Nicolas Florian, représentant des Républicains et figure de l’opposition, a formellement demandé au maire écologiste Pierre Hurmic d’organiser ce référendum, arguant que cela permettrait à la police municipale d’assumer plus efficacement ses responsabilités en matière de sécurité publique. Cependant, cette proposition a été vertement rejetée par la majorité écologiste, qui dénonce une tentative de “populisme” comme le relate Le Figaro.
Les échanges houleux entre les deux camps ont mis en lumière les divergences profondes sur la question de la sécurité à Bordeaux. Marc Etcheverry, adjoint à la sécurité, a exprimé avec véhémence l’opposition de la majorité à l’armement létal de la police municipale, soulignant que cela pourrait entraîner une confusion des rôles avec la police nationale.
L’élu a également pointé du doigt Nicolas Florian, l’accusant d’exploiter les craintes de la population pour des gains politiques personnels. Pour étayer son argument, Etcheverry a mis en avant les mesures déjà prises par la municipalité pour renforcer la sécurité, telles que l’augmentation du budget et des effectifs de la police, ainsi que la mise en place de dispositifs de surveillance.
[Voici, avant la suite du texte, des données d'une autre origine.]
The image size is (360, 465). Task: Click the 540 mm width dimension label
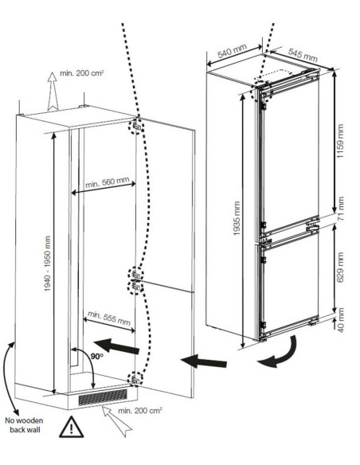coord(233,51)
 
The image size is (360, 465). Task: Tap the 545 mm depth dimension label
coord(303,55)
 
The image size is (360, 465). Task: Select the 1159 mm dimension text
coord(340,141)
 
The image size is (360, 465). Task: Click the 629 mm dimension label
coord(340,268)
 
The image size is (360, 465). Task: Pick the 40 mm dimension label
coord(341,320)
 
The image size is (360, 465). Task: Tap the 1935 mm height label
coord(237,218)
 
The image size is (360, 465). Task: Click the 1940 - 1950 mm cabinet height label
coord(47,264)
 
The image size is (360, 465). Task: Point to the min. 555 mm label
coord(109,318)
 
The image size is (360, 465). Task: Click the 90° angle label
coord(97,356)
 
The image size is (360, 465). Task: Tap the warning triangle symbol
coord(71,427)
Malgré ces assurances, l’opposition reste sceptique et critique la gestion de la sécurité par la majorité écologiste. Nicolas Florian a notamment critiqué le délai nécessaire pour l’introduction de nouvelles mesures, qualifiant l’annonce de l’arrivée d’une brigade canine de “prouesse absolue” après quatre ans d’attente.
Ce débat animé révèle les tensions croissantes entre les différents courants politiques à l’approche des élections municipales de 2026. Pour Philippe Poutou, du Nouveau parti anticapitaliste, cette confrontation anticipe les enjeux de la campagne électorale à venir, où la question de la sécurité devrait jouer un rôle central.